··· Working data

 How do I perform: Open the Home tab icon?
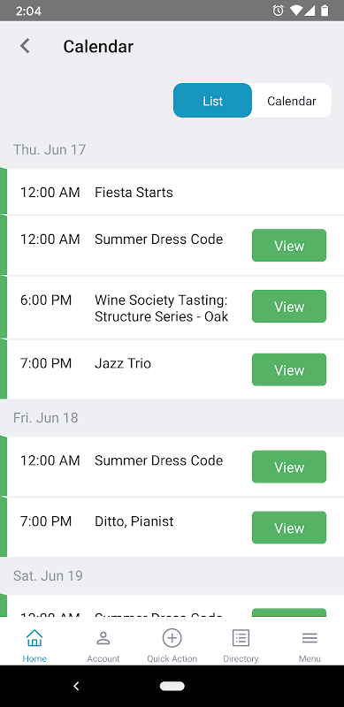coord(34,638)
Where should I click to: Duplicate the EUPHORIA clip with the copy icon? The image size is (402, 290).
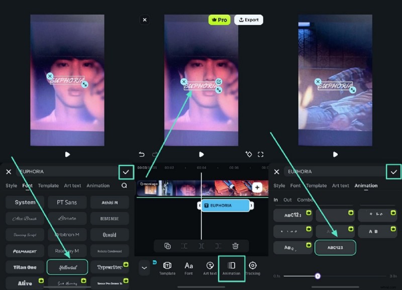tap(168, 245)
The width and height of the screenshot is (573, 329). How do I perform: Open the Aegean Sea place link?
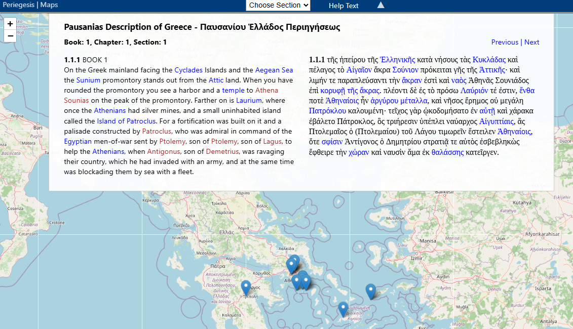[x=274, y=70]
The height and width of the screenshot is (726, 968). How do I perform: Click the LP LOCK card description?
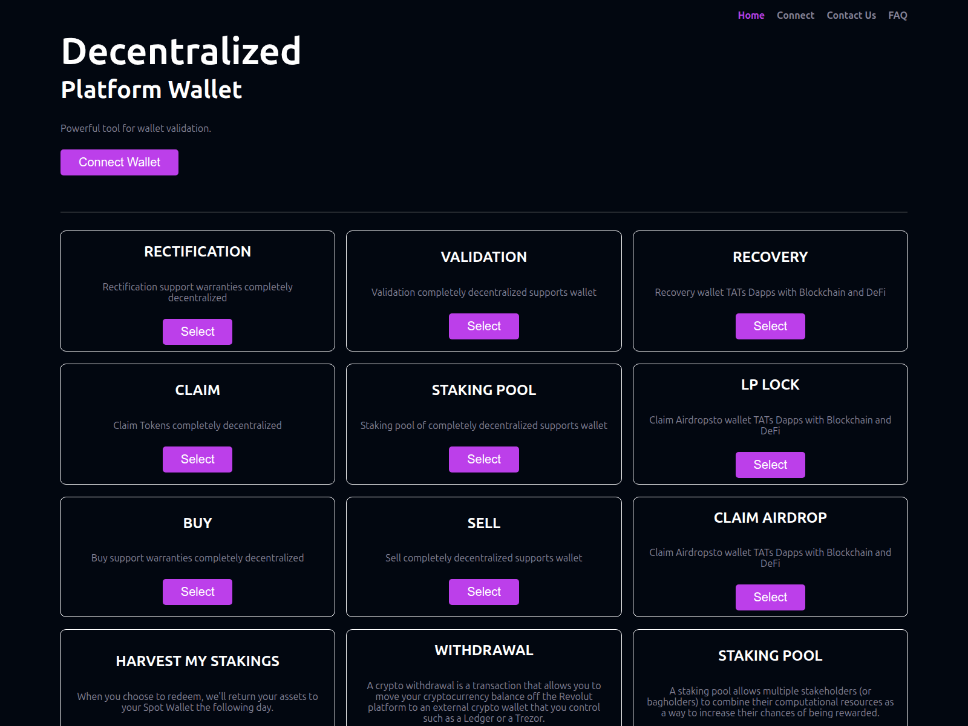[770, 425]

······

▶ **Your instructions**: Copy the data precisely. Skip every picture.

▶ **Written response**:
 How do I perform: Open the Home tab icon?
coord(34,638)
Where should I click to: Duplicate the EUPHORIA clip with the copy icon? The image size is (402, 290).
tap(168, 245)
The width and height of the screenshot is (573, 329). How do I perform: Open the Aegean Sea place link?
[x=274, y=70]
The height and width of the screenshot is (726, 968). How do I perform: Click the LP LOCK card description?
[770, 425]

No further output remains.